> **Exercise details**
What do you get when you print the material from the line containing "This screenshot has width=793, height=348." through the line containing "Click the 中西大区", both ends included, exactly as it stands?

> **Records supplied**
- - -

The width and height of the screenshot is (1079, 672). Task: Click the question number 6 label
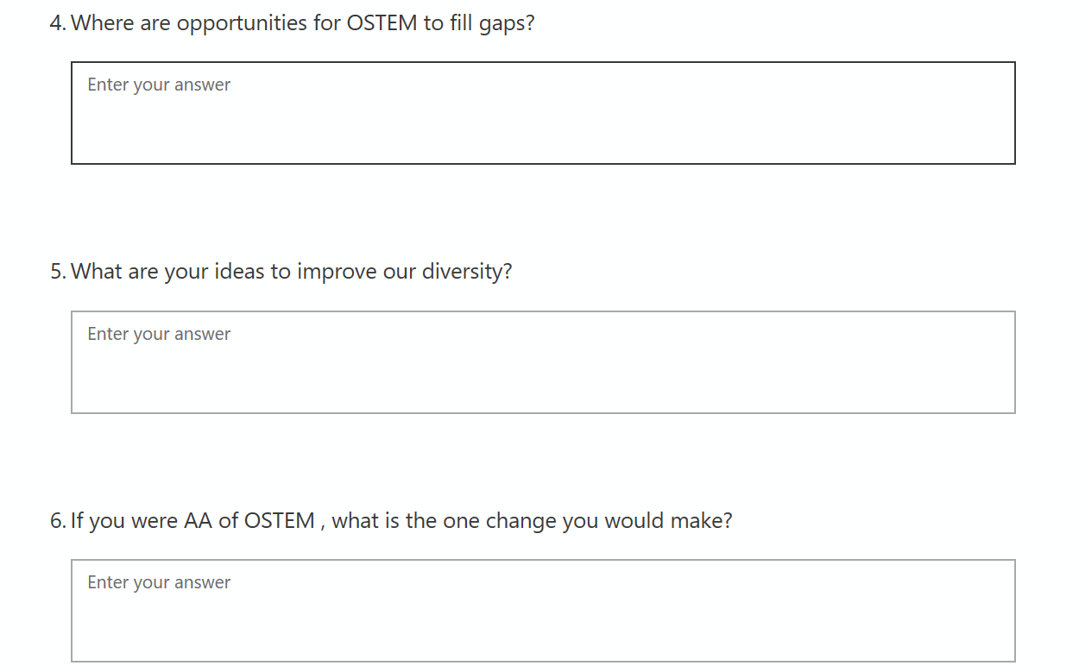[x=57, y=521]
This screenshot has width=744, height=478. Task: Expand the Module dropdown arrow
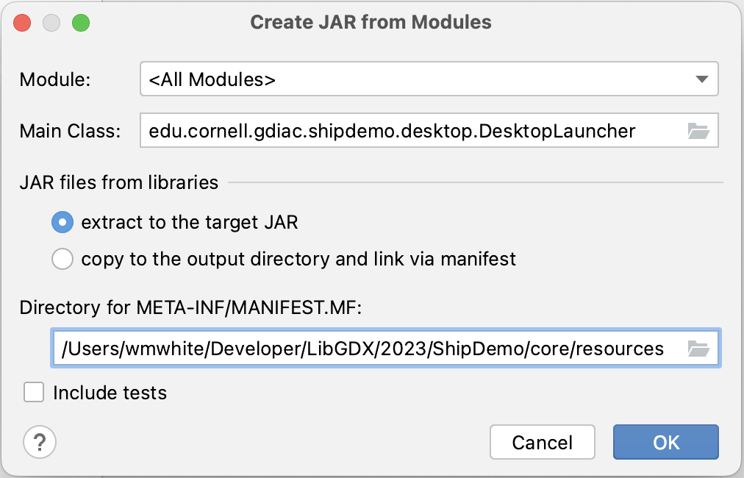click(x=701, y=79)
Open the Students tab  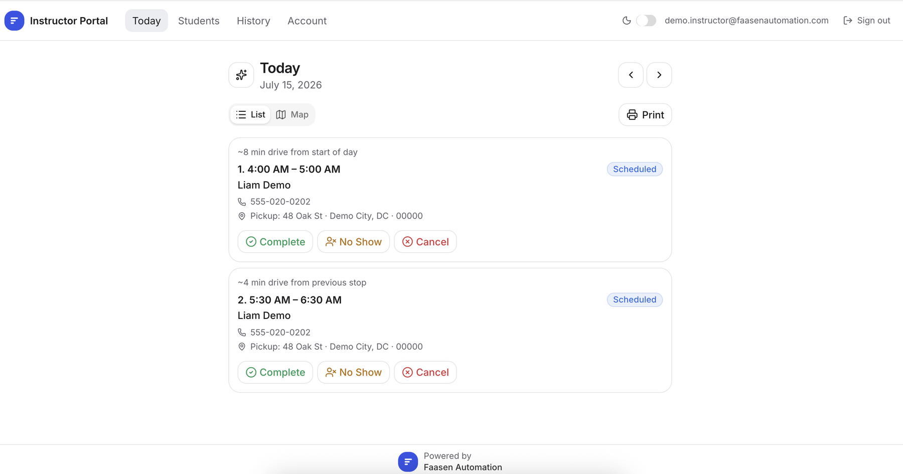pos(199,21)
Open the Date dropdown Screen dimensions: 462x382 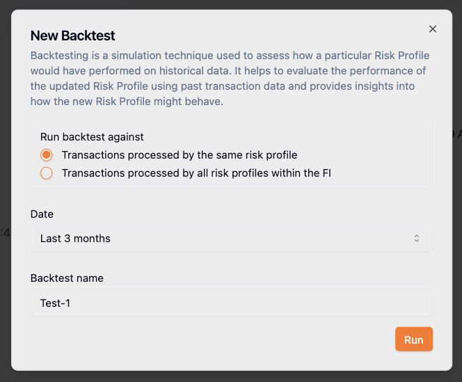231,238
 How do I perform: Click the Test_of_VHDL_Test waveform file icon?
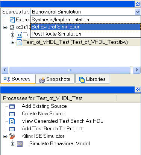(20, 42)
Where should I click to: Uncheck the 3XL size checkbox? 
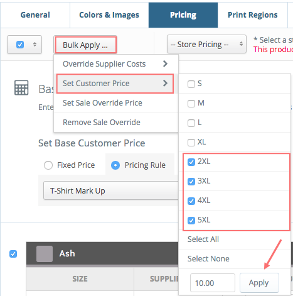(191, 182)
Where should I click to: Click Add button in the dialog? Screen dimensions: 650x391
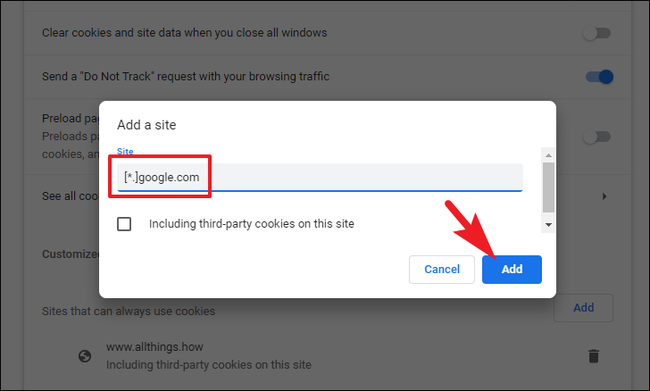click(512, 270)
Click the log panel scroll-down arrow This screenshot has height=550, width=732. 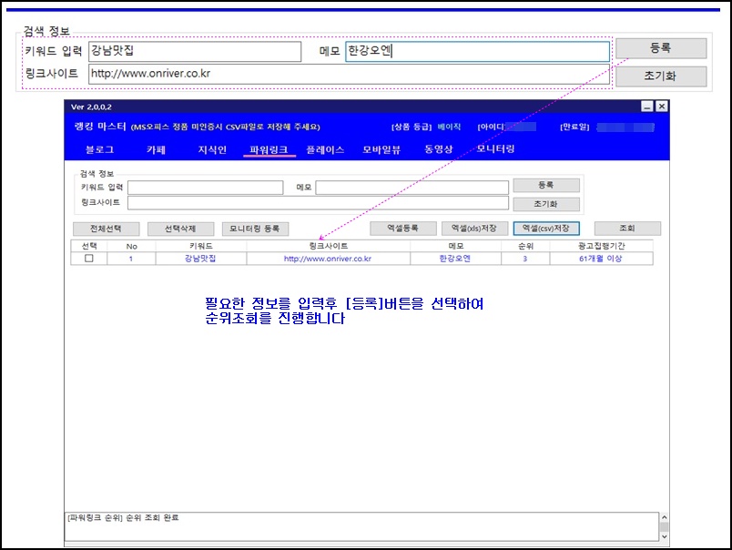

- - -

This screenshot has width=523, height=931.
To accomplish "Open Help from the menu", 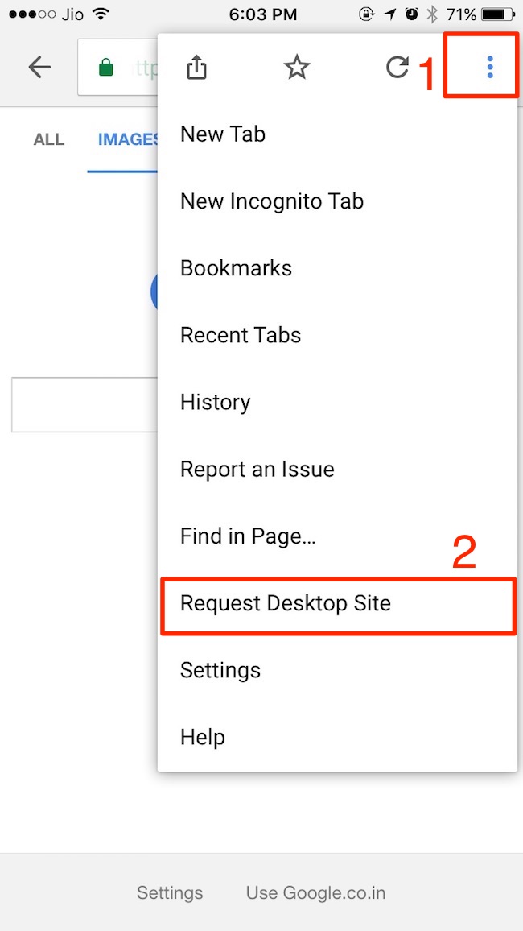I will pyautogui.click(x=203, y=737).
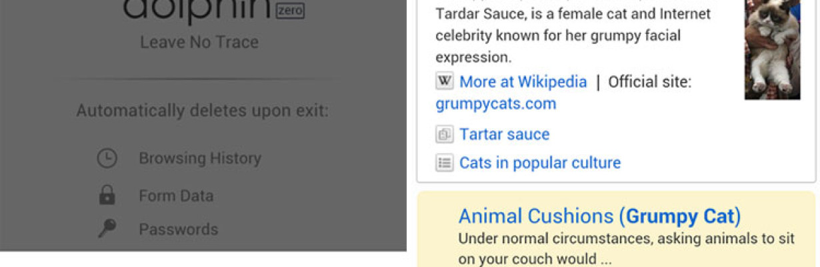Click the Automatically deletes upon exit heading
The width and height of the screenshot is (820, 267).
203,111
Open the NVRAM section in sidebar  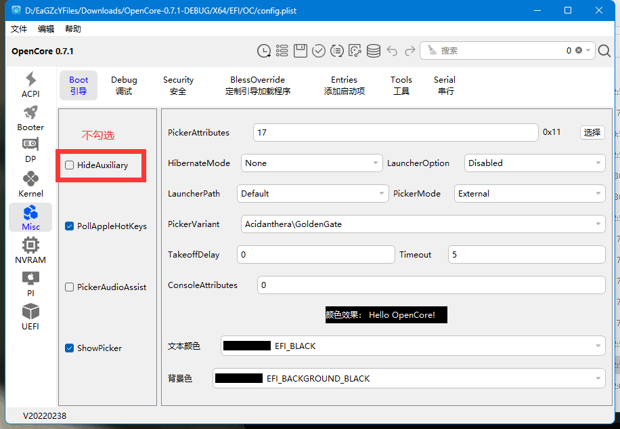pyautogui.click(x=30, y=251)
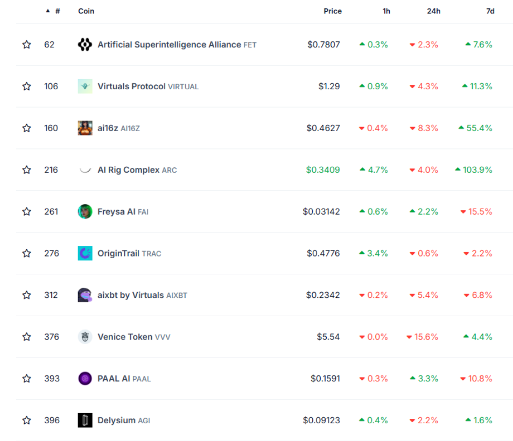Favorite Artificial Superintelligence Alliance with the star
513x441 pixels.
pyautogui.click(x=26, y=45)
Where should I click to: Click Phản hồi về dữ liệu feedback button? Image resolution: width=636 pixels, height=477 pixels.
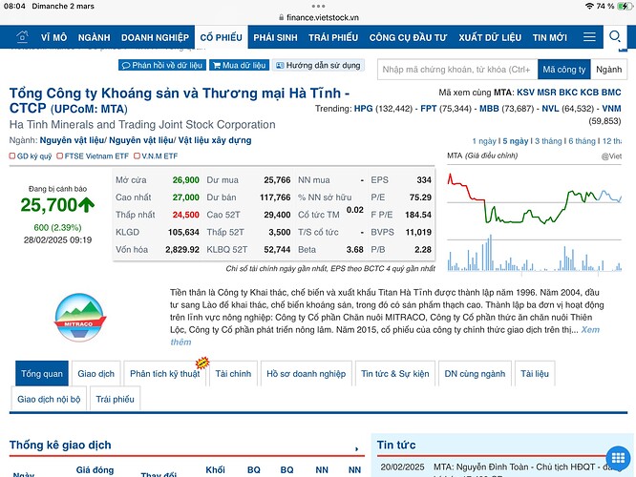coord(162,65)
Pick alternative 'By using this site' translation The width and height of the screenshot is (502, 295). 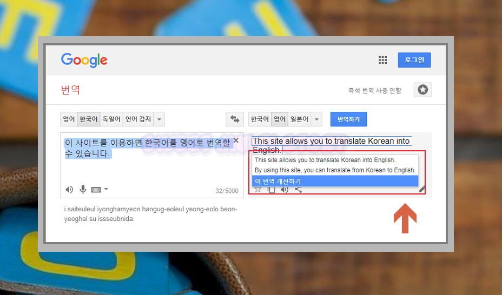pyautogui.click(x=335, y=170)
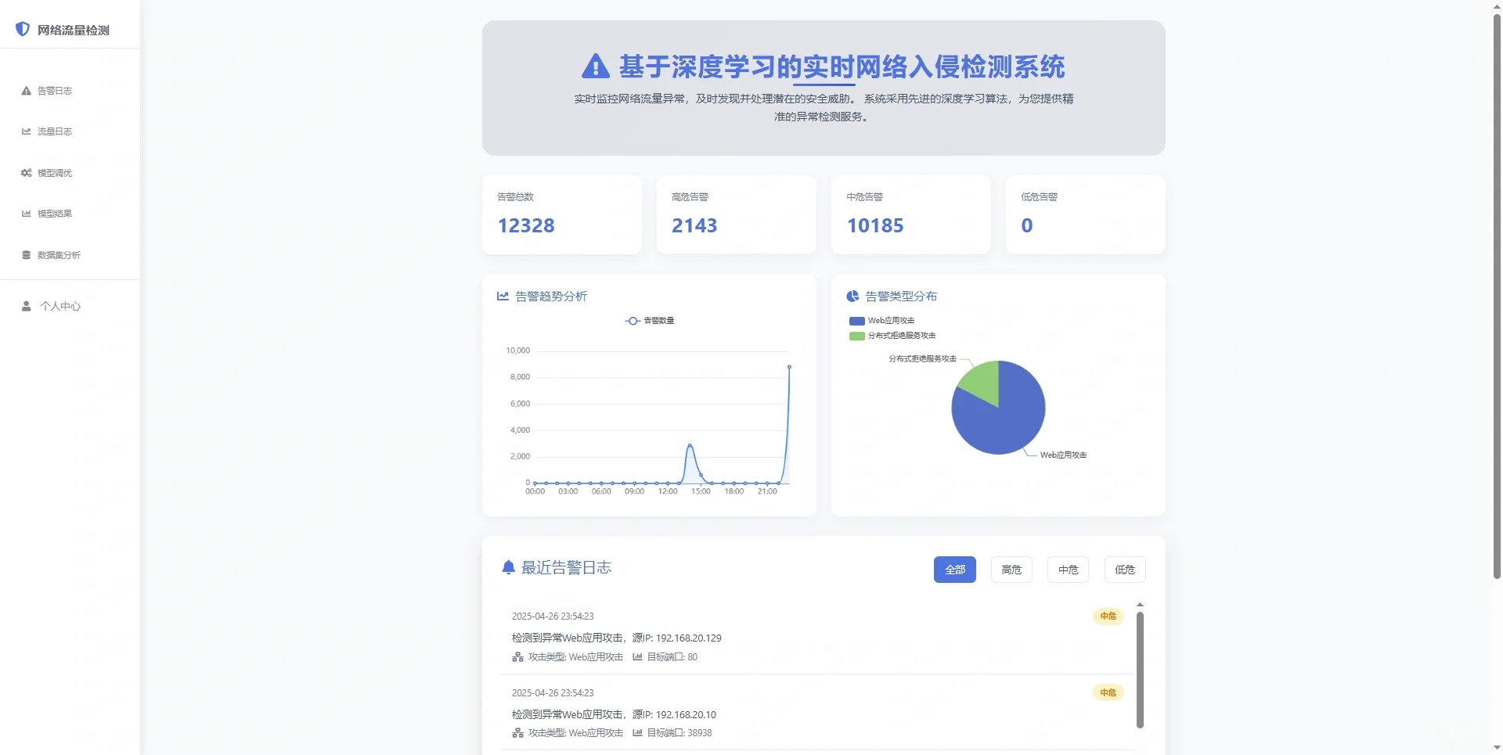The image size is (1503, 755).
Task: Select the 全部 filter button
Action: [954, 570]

- - -

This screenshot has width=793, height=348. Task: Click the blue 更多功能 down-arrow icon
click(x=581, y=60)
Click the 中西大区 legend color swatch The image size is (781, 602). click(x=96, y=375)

- - -

> **Correct result**
This screenshot has width=793, height=348. Task: Click the blue 更多功能 down-arrow icon
click(x=581, y=60)
Click the 中西大区 legend color swatch The image size is (781, 602). click(x=96, y=375)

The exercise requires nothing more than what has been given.